(What you have to do) Return every one of the entries below unchanged, line for line, leaving out the pictures.

━━━━━ Task material

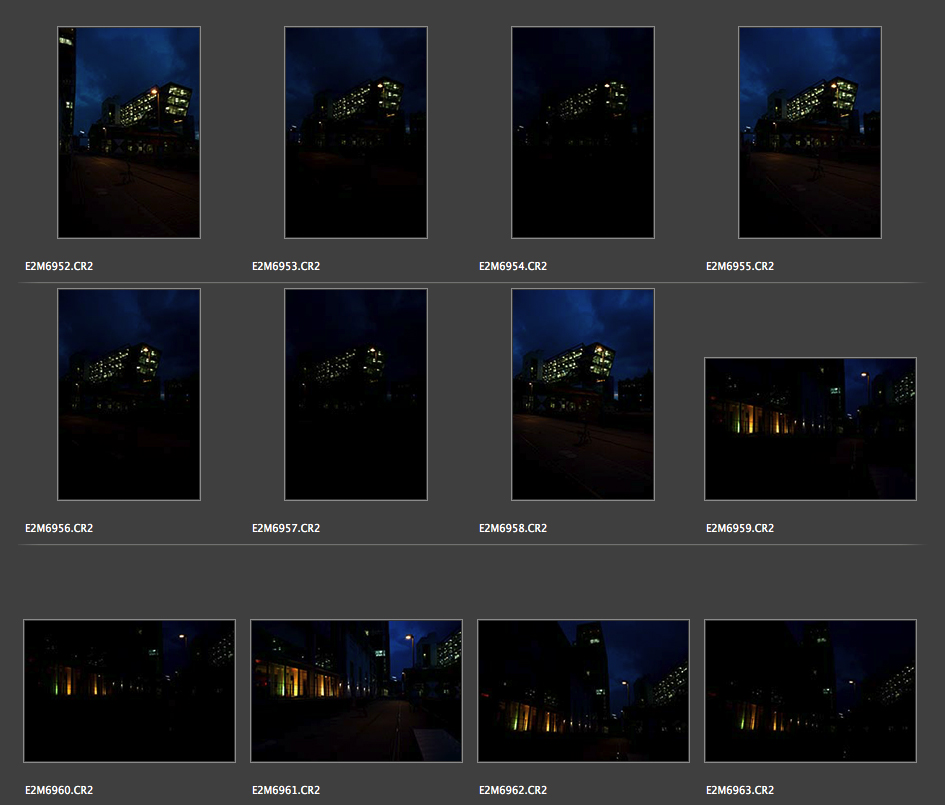Screen dimensions: 945x805
Task: Select the landscape E2M6959.CR2 thumbnail
Action: tap(810, 428)
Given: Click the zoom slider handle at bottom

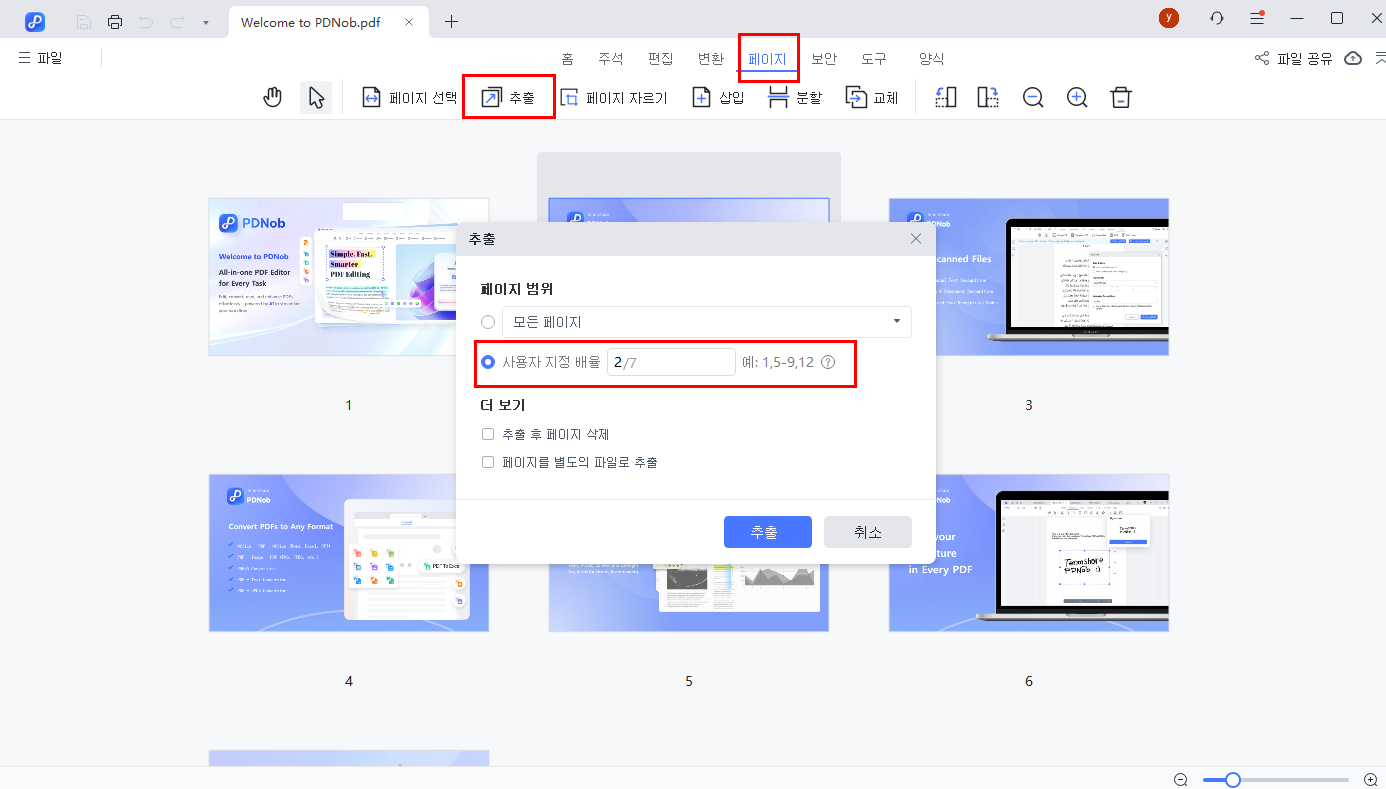Looking at the screenshot, I should [1233, 779].
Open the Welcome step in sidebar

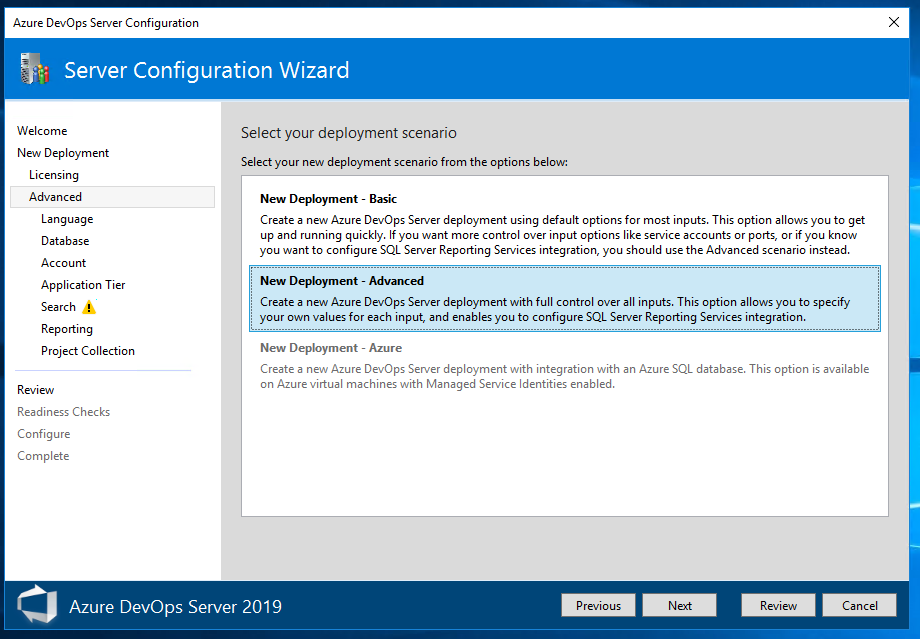point(42,131)
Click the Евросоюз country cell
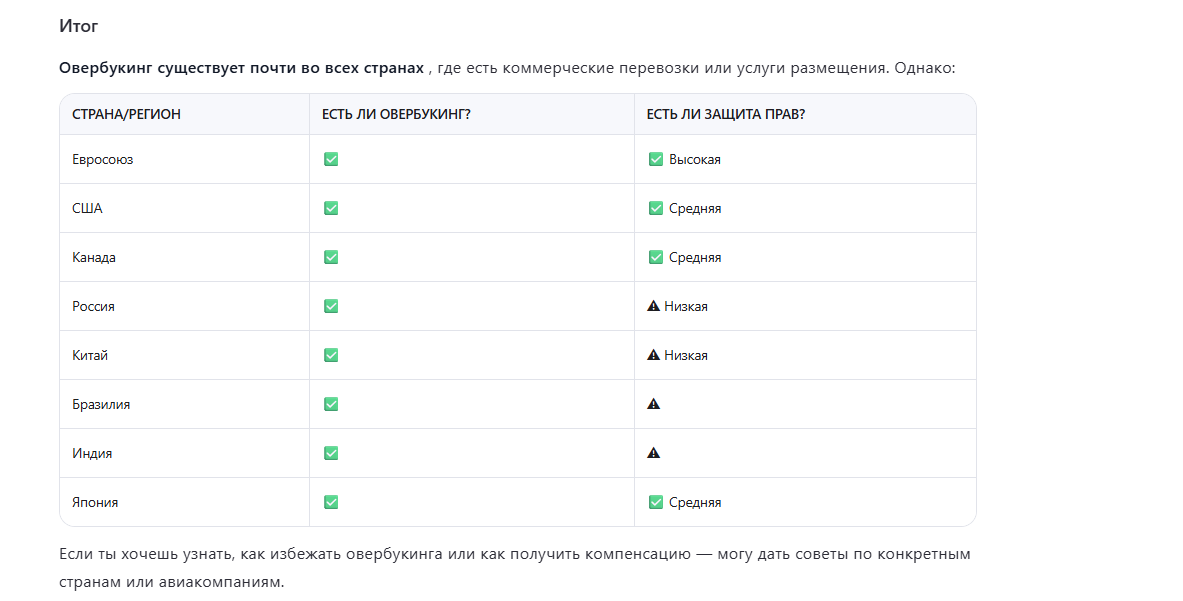Viewport: 1183px width, 601px height. 102,160
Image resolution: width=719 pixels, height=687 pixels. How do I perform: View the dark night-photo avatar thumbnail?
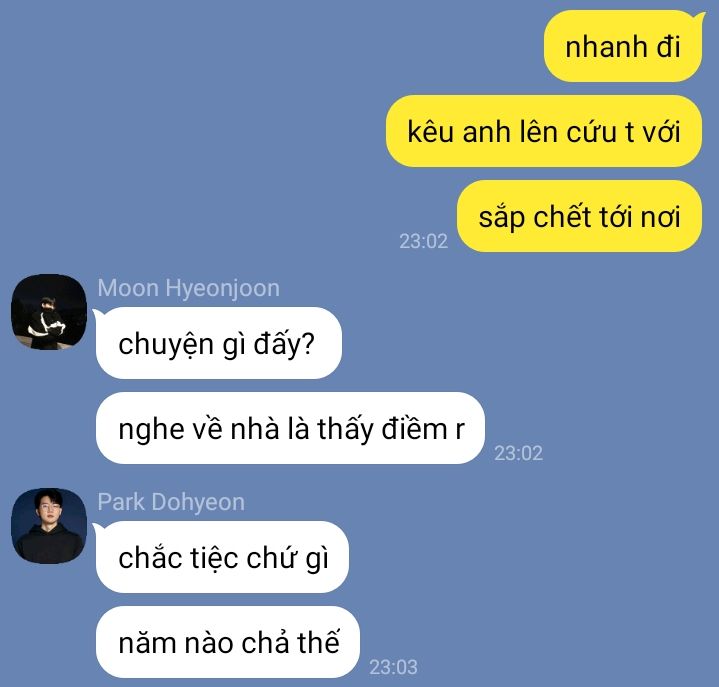coord(49,312)
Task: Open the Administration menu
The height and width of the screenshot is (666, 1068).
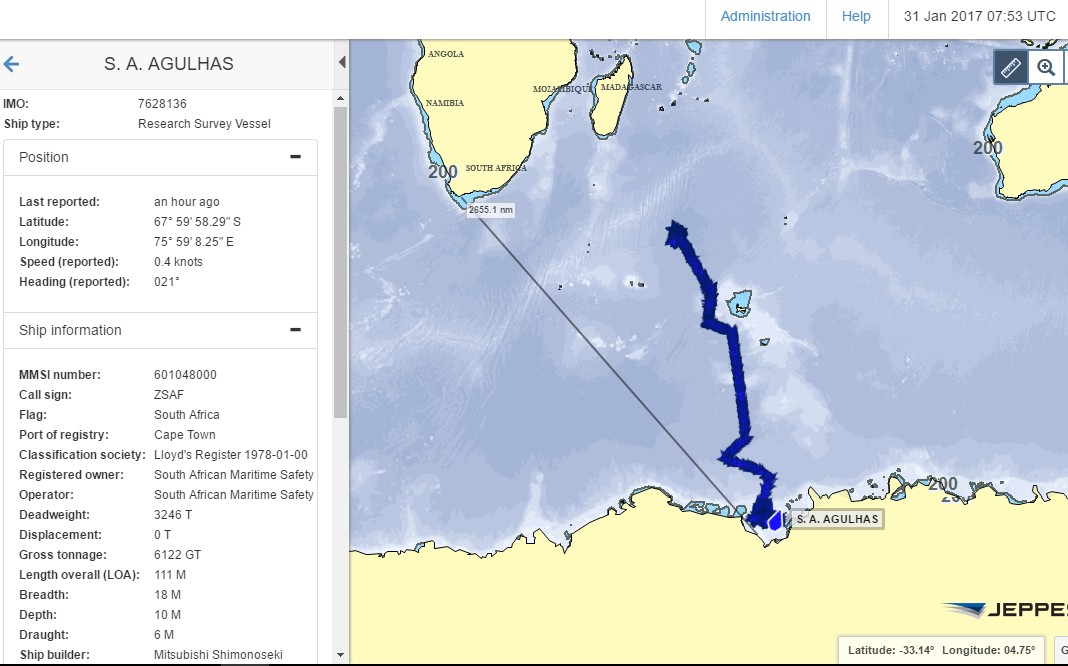Action: (x=764, y=16)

━━━━━━━━━━

(Task response)
Screen dimensions: 945x805
Task: Select the landscape E2M6959.CR2 thumbnail
Action: tap(810, 428)
Given: Click the zoom slider handle at bottom

Looking at the screenshot, I should [1233, 779].
Open the Welcome step in sidebar

point(42,131)
Click the Евросоюз country cell
Viewport: 1183px width, 601px height. 102,160
Image resolution: width=719 pixels, height=687 pixels. How do I perform: View the dark night-photo avatar thumbnail?
coord(49,312)
Task: Open the Administration menu
The height and width of the screenshot is (666, 1068).
Action: (x=764, y=16)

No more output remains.